Ook zónder het halen van hoge studieresultaten kan men dus bol staan van ambitie. Zo wordt onze vrije tijd ook steeds meer volgepropt met ambities. Men wil zich ontplooien, nieuwe dingen ontdekken, gezond leven, maatschappelijk betrokken zijn en wat al niet meer. ‘Ociofobie’ is door de Spaanse psycholoog Rafael Santadreu bedacht en de wereld ingeslingerd. Dit woord laat zich vrij vertalen als ‘vrijetijdsfobie’. Verveling heeft hiermee de status van een doodzonde gekregen in onze hedendaagse wereld, terwijl voldoening het nieuwe goud lijkt te zijn.
Scholieren en studenten vinden die voldoening door te ontdekken waar ze goed in zijn en waarmee ze kunnen presteren en excelleren. Het is een cliché, maar plezier en voldoening staan daarmee aan de basis van prestaties. Het triggeren van de intrinsieke motivatie is dan ook de spreekwoordelijke sleutel tot succes. Door keer op keer te verwijzen naar de Nederlandse ‘zesjescultuur’ en scholieren wijs te maken dat zij zo hoog mogelijk in het systeem moeten eindigen door zo hoog mogelijke cijfers te halen, triggert men louter de extrinsieke motivatie. Begrijp me niet verkeerd, voor sommigen werkt dit. Maar of dit dan de ideale situatie is, is een tweede.

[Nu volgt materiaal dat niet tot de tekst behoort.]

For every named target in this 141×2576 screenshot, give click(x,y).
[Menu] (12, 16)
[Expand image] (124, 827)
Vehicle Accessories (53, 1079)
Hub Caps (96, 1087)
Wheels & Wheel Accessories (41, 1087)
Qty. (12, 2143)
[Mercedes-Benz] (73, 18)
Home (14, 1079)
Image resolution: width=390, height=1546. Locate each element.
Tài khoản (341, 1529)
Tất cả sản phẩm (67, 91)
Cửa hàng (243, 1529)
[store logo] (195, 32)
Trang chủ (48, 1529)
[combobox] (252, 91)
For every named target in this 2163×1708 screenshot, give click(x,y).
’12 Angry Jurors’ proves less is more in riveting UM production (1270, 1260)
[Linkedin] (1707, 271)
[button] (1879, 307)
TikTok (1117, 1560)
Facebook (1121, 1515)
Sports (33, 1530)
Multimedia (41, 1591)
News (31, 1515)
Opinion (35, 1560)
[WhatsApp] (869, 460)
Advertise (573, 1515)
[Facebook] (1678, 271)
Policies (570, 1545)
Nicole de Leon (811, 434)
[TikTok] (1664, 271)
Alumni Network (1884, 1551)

Noem mij een idealist, maar in het verlengde hiervan heb ik ook moeite met onderwijsinstanties die met een bedrijfsmatige aanpak worden bestuurd en waar aandacht voor het individu op een zijspoor belandt. Onderwijsinstellingen stellen het slagingspercentage en de te ontvangen subsidie per geslaagde leerling voorop. Hiermee zijn zij als een soort legbatterij gaan functioneren en geobsedeerd geraakt door rendementen en prestaties. De ‘zesjescultuur’ is natuurlijk mede het product van deze omgeving.
Al met al geloof ik niet dat deze ‘zesjescultuur’ in meer of mindere mate geworteld zit in de Nederlandse scholieren. Aan ambitie vaak geen gebrek. Iedereen streeft denk ik naar het hoogst haalbare, maar iedereen bepaalt ook zélf wat daarvoor nodig is. Deze invulling verschilt nu eenmaal en is niet in cijfers uit te drukken.